According to the HP developer blog, “Back in January, we launched enyojs.com and open-sourced Enyo 1. At the same time, we released the first beta of Enyo 2. Whereas Enyo 1 had targeted webOS, Enyo 2 was rewritten from the ground up to enable truly cross-platform development, supporting mobile and desktop browsers from iOS to IE8.”

Enyo 2 is now said to boast a healthy community of developers and a broad set of cross-platform UI widgets plus a layout library for building apps that works across all form factors from phones to desktops. So in fact Enyo 2 supports application development on Android, iOS, Safari, Firefox, Chrome, and Internet Explorer.

According to the Enyo blog team, new Onyx Widgets have been included with this release: “We have finished polishing a number of new UI widgets in the Onyx library, including Menu, Picker, Tooltip, Tree, Drawer, Scrim, and ‘MoreToolbar’, a responsive toolbar that adapts to different screen widths.”

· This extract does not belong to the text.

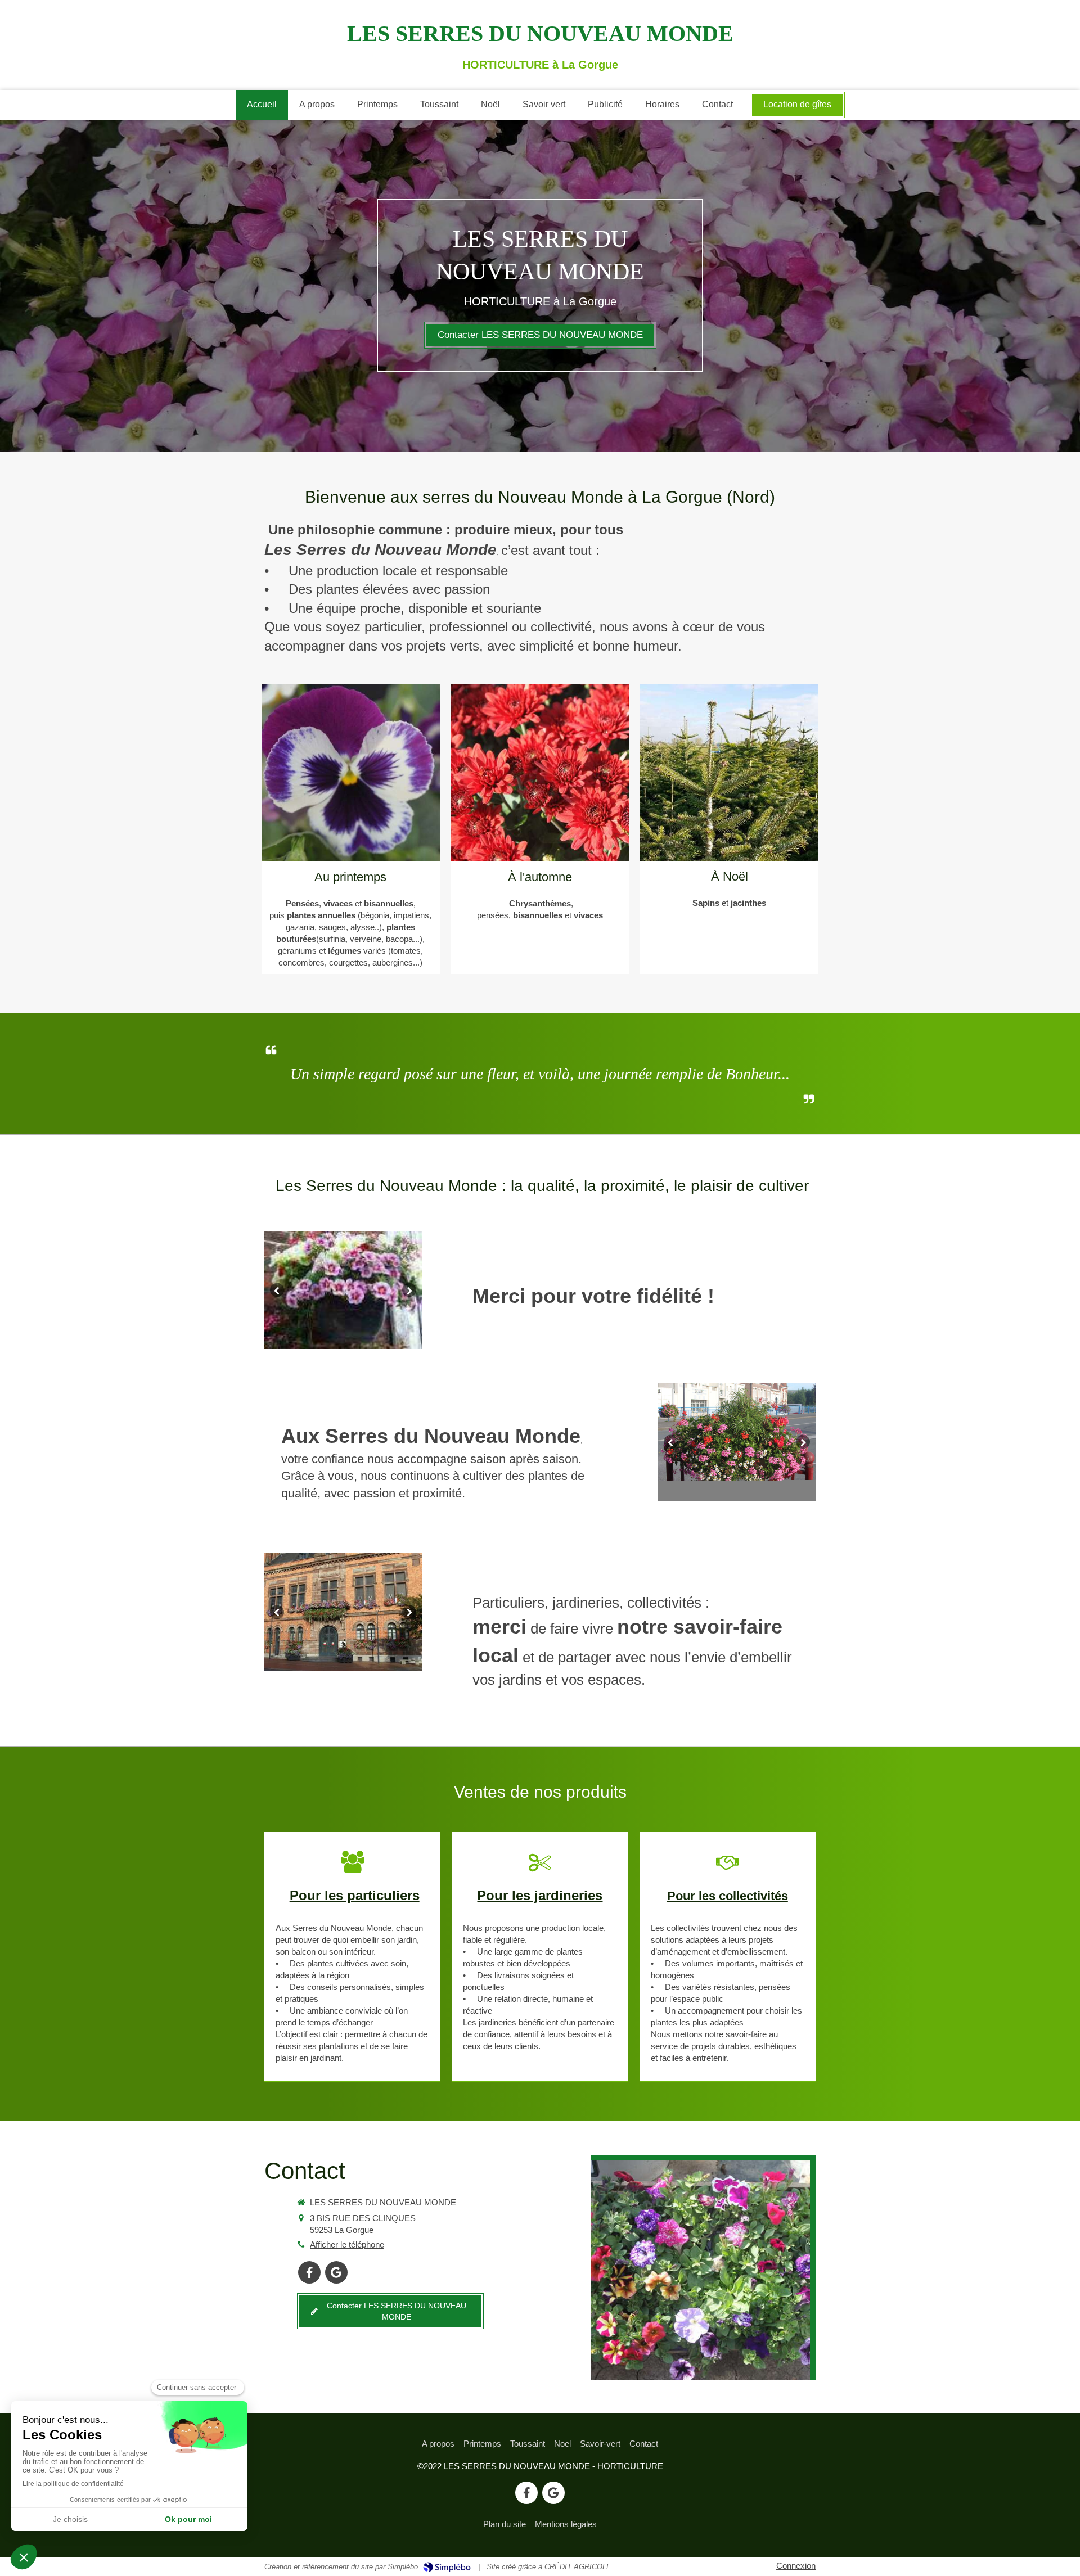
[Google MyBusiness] (336, 2272)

Programmers are now offered the Enyo 2 Sampler — a new app to (you guessed it) help you sample Enyo functionality and its add-on libraries, Onyx and Layout. Programmers can browse a hierarchy of interactive samples of all the UI controls, view different options for configuring them, and review source code for the samples right in the app itself.

The HP Enyo development teams says that it envisions a “web-centric future” where there aren’t iOS apps, Android apps, Mac apps, and Windows apps — there are just apps. To make this vision a reality, the team is implementing a new contributor signoff process to allow them to accept larger code contributions from the community, while keeping the codebase Apache 2.0-compatible.